[Görev 1] Özgür basın ve bağımsız yargı konulu metinde "Ne gezer ellerini" sözlerinden başlayıp "özgürlüğünü savunmak zorundasınızdır." sözlerine kadar (bu sözler de dahil) olan bölümü hiç değiştirmeden kopyalayınız.
[Görev 2] Özgür basın ve bağımsız yargı konulu metne göre Timothy Garton Ash, liberal demokrasinin hangi iki şey olmadan hayatta kalamayacağını söylüyor?

[Okuma Metni]
Özgür basın ve bağımsız yargı
İngiliz tarihçi/yazar Timothy Garton Ash geçtiğimiz pazar günü Hürriyet gazetesinin ilavesinde çıkan söyleşisinde “Liberal demokrasi; bağımsız medya ve bağımsız mahkemeler olmadan hayatta kalamaz” diyor.
Sanki bu sözler günümüz Türkiye’si için söylenmiş sözler. Ancak bağımsız medya ve mahkemeleri savunmak aslında ortalama vatandaşın görevidir. Ama ortalama vatandaşa yol gösterecek, yaklaşmakta olan tehlikelileri görüp onu uyarması gereken “aydın”lardır.
Bu ülkede 15 yıllık AKP iktidarı döneminde basın özgürlüğü adım adım yok edilirken, gazete patronlarının her odasından siyasi iktidar tarafından emir verilerek iş adamlarının üzerine saldırtılan müfettişler çıkarken Türk “aydının” sesi çıktı mı?
Bu yapılan basını baskı altına almak için kurulan bir tezgahtır, diyen oldu mu?
Ne gezer ellerini kollarını bağlayıp seyir ettiler. Bu yapılanın her iki tarafa da eşit mesafede duran özgür ana akım medyayı ele geçirmek için kurulan bir tezgah olduğunu gördüler mi?
Elbette gördüler, görmüşlerdir, ama o tarihteki çıkarları sessiz kalmayı gerektiriyordu, onun için de sessiz kaldılar.
Gerçek anlamda demokratsanız, hiç hoşlanmadığınız, gazetenin, gazetecinin de özgürlüğünü savunmak zorundasınızdır.

[Verilen Veriler]
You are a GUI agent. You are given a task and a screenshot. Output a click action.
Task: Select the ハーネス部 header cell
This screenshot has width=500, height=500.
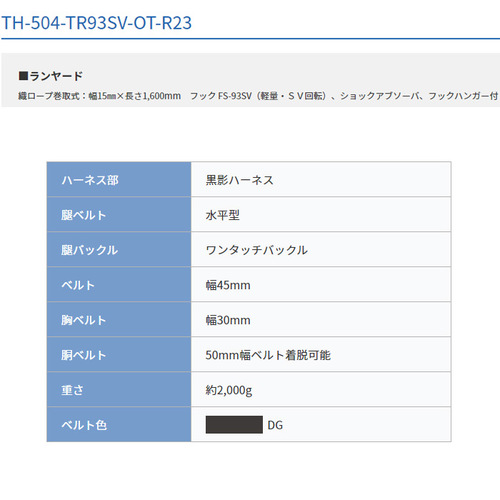[x=119, y=180]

[Yazılı Yanıt 1]
Ne gezer ellerini kollarını bağlayıp seyir ettiler. Bu yapılanın her iki tarafa da eşit mesafede duran özgür ana akım medyayı ele geçirmek için kurulan bir tezgah olduğunu gördüler mi?
Elbette gördüler, görmüşlerdir, ama o tarihteki çıkarları sessiz kalmayı gerektiriyordu, onun için de sessiz kaldılar.
Gerçek anlamda demokratsanız, hiç hoşlanmadığınız, gazetenin, gazetecinin de özgürlüğünü savunmak zorundasınızdır.

[Yazılı Yanıt 2] Bağımsız medya ve bağımsız mahkemeler.